The assembly plant is now located on Boxwood Road and just one of a network of several construction component prefabrication plants within six companies in B.C., Ontario and Manitoba brought together by AEP since the beginning of 2018.

Prefabrication offers advantages over conventional “stick construction” where walls, floors and other components are assembled on site. Building components, assembled in indoor fabrication plants, unaffected by winter weather that can shut down work, that utilize precision computer-controlled laser cutting and other manufacturing tools can increase speed and accuracy in production and cut material waste and costs.

“It’s not just walls. It’s trusses, walls, floors, it’s everything,” Abassi said. “You can put out a whole building envelope. You can build inside the plant and ship it off to the job site and put it together in less time, three or four days.”

If a developer wants to create, for example, a townhouse complex, plans are sent to the prefabrication plant, the building envelope components are made according to the order and then shipped to the job site for assembly.

“The idea of the prefabricated structural components has always been there and it’s huge in Europe especially because the technology there is always ahead,” Abassi said.

Combining the latest construction materials with faster on-site assembly can also make homes less expensive to produce and more affordable for buyers.

“In London, Ont., we do the walls, the floors, we do the roofs. We do everything,” he said. “One of the last major projects we did was a hotel in Michigan. We ship to the U.S. and that was a five-storey building. We did the roof, the walls, everything for that.”

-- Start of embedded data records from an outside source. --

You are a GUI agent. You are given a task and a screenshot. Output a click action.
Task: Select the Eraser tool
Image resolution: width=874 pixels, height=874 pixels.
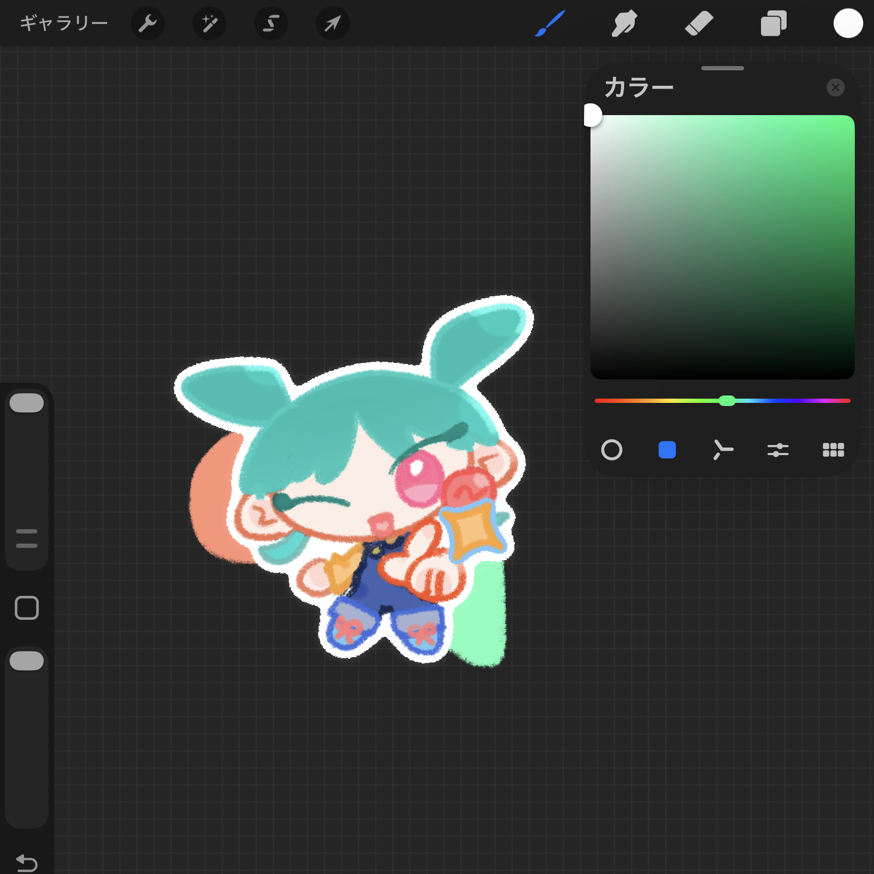[x=699, y=23]
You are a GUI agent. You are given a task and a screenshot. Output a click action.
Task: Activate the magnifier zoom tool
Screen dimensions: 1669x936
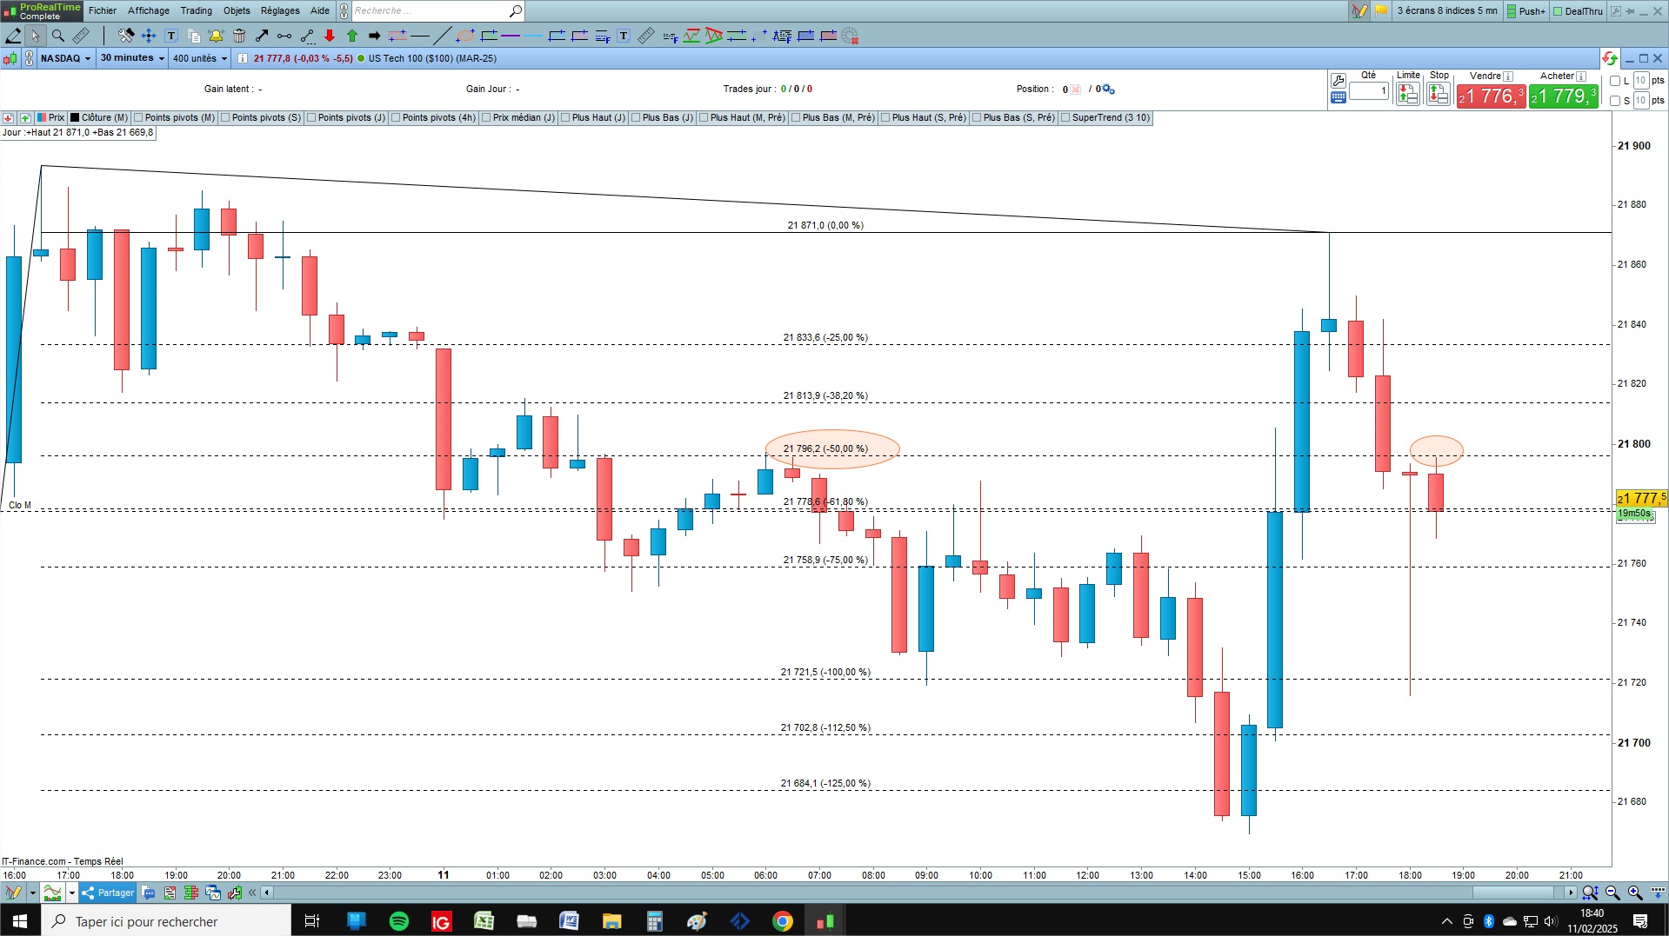pos(57,36)
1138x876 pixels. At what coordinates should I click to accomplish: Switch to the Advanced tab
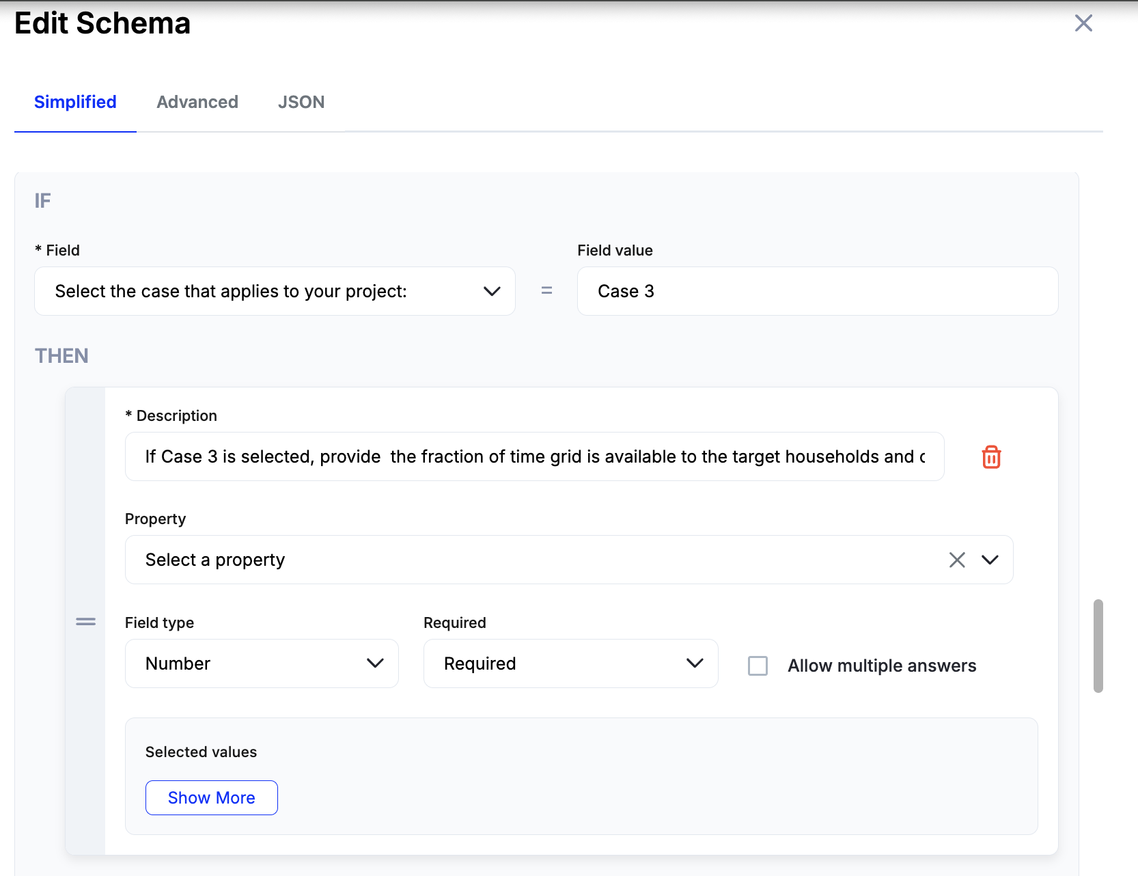pos(197,102)
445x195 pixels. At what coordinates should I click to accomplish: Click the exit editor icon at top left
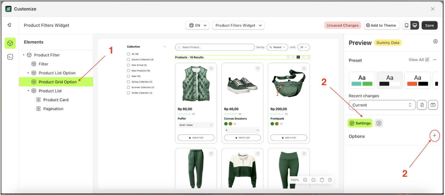click(9, 25)
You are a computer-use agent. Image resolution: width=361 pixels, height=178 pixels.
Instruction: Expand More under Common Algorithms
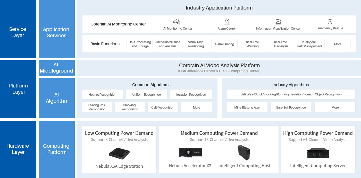[196, 107]
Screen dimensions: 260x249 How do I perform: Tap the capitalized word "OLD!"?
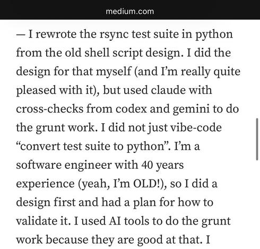pos(148,184)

Plants can be tailored to serve specific markets. A factory in Ontario manufactures for a market where commercial agriculture buildings are in high demand. The Nanaimo plant, which currently builds roof trusses, floors and windows, will soon get the wall fabrication system as well. Abassi said some markets are already well acquainted with using prefabricated building components, such as Michigan and New York, whereas other areas including Manitoba and Nanaimo need to be introduced to the concept.

Becoming a publicly traded company allowed AEP to start acquiring other companies and consolidate and strengthen a “fragmented” industry into a nationwide manufacturing network.

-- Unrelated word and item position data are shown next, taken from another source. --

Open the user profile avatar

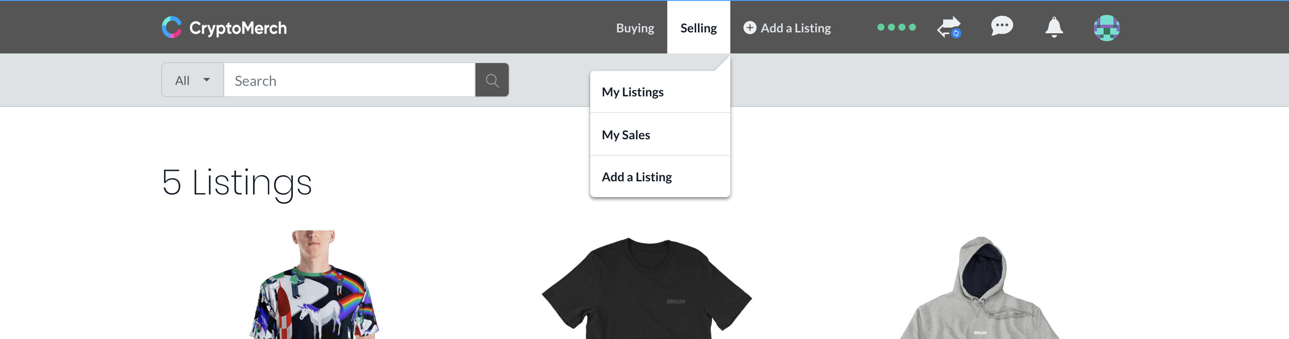click(x=1106, y=28)
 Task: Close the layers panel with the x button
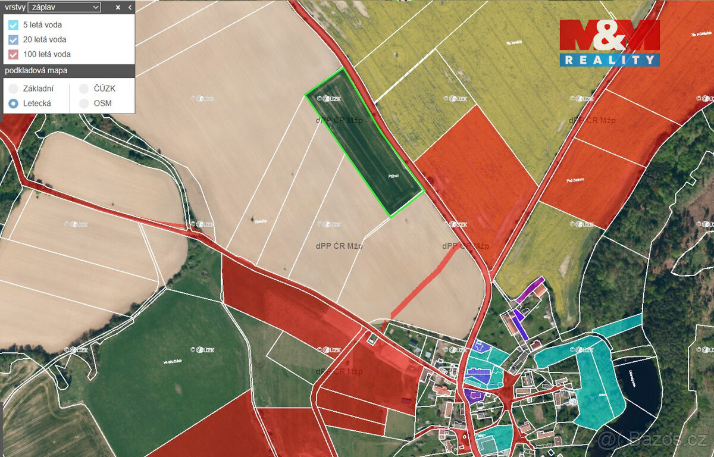117,8
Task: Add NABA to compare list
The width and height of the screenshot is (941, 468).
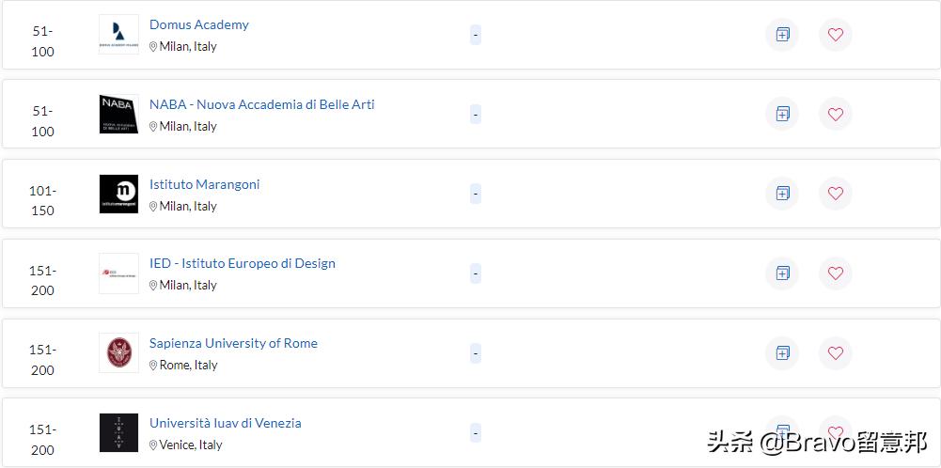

“Before that I had an idea there was an appetite across the country for consolidation because we are a very fragmented industry and we are right for consolidation and we were the first company that actually did that and there’s lots of opportunities there,” Abassi said.

Abassi, whose company’s expertise is in manufacturing, admitted it had no idea about the public market, but his staff set out to learn the ropes and forged ahead until last fall when Atlas hired Dirk Maritz as CEO and president.

“Since he’s been on board … as a company, we have moved leaps and bounds and we’re moving forward surely, but fast,” Abassi said.

Maritz said AEP’s success is based on the depth and breadth of talent that has been gathered into the company.

“The strongest assets by far are the quality of people that we employ in this business,” Maritz said. “For example, you see people who have worked 20, 30, 40 years in our strong regional businesses. That experience; those are the relationships you can’t buy. I can go and buy equipment. I cannot buy the combined skills of the people that we have in this organization and that is why we’re successful.”

On Nov. 8, Maritz reported AEP had experienced its second consecutive quarter of positive net income since it went public in 2017 and positive net income for the nine months that ended Sept. 30, and overall revenue of more than $10.4 million and $25.7 million respectively, up from more than $5 million and $11 million for the three and nine months ending Aug. 31, 2018.

“It’s not so much bragging about it as sharing about it, what’s happening with Atlas,” Abassi said. “It all started in Nanaimo and it’s always going to be be a Nanaimo company.”